Exercise description: Each record below has to be printed verbatim.

Input for this task Start Marker

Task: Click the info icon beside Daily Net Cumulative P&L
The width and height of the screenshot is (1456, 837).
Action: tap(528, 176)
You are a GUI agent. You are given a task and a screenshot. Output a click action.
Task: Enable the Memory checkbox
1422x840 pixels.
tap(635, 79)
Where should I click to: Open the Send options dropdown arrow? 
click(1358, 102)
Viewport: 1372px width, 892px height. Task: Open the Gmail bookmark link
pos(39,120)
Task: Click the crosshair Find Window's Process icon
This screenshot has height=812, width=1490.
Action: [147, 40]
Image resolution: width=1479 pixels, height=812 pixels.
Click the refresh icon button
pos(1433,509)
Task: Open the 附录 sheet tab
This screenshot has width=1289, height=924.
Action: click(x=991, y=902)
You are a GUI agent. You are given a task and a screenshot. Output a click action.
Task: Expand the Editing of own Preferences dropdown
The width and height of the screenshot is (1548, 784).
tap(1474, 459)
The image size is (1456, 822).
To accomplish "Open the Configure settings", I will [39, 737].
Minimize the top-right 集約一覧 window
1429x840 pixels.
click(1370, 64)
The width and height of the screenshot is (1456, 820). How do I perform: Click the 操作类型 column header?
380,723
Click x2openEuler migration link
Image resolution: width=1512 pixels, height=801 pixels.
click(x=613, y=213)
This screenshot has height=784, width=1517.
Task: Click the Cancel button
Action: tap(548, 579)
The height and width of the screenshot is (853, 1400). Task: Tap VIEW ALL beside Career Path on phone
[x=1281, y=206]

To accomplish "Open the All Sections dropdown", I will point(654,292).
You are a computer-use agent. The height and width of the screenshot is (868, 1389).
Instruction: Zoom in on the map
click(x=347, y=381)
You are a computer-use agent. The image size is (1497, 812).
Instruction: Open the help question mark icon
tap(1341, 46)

Input for this task End Marker

Exercise answer:
Task: Click the info icon beside Daily Net Cumulative P&L
The width and height of the screenshot is (1456, 837).
Action: tap(528, 176)
You are a GUI agent. You are given a task and a screenshot. Output a click action.
Task: Enable the Memory checkbox
1422x840 pixels.
tap(635, 79)
Where should I click to: Open the Send options dropdown arrow? 
click(1358, 102)
Viewport: 1372px width, 892px height. Task: Open the Gmail bookmark link
pos(39,120)
Task: Click the crosshair Find Window's Process icon
This screenshot has height=812, width=1490.
Action: [147, 40]
Image resolution: width=1479 pixels, height=812 pixels.
Click the refresh icon button
pos(1433,509)
Task: Open the 附录 sheet tab
This screenshot has width=1289, height=924.
Action: click(x=991, y=902)
You are a GUI agent. You are given a task and a screenshot. Output a click action.
Task: Expand the Editing of own Preferences dropdown
The width and height of the screenshot is (1548, 784).
tap(1474, 459)
The image size is (1456, 822).
To accomplish "Open the Configure settings", I will [39, 737].
Minimize the top-right 集約一覧 window
1429x840 pixels.
click(1370, 64)
The width and height of the screenshot is (1456, 820). How do I perform: Click the 操作类型 column header?
380,723
Click x2openEuler migration link
Image resolution: width=1512 pixels, height=801 pixels.
click(x=613, y=213)
This screenshot has height=784, width=1517.
Task: Click the Cancel button
Action: tap(548, 579)
The height and width of the screenshot is (853, 1400). Task: Tap VIEW ALL beside Career Path on phone
[x=1281, y=206]

To accomplish "Open the All Sections dropdown", I will point(654,292).
You are a computer-use agent. The height and width of the screenshot is (868, 1389).
Instruction: Zoom in on the map
click(x=347, y=381)
You are a computer-use agent. The image size is (1497, 812).
Instruction: Open the help question mark icon
tap(1341, 46)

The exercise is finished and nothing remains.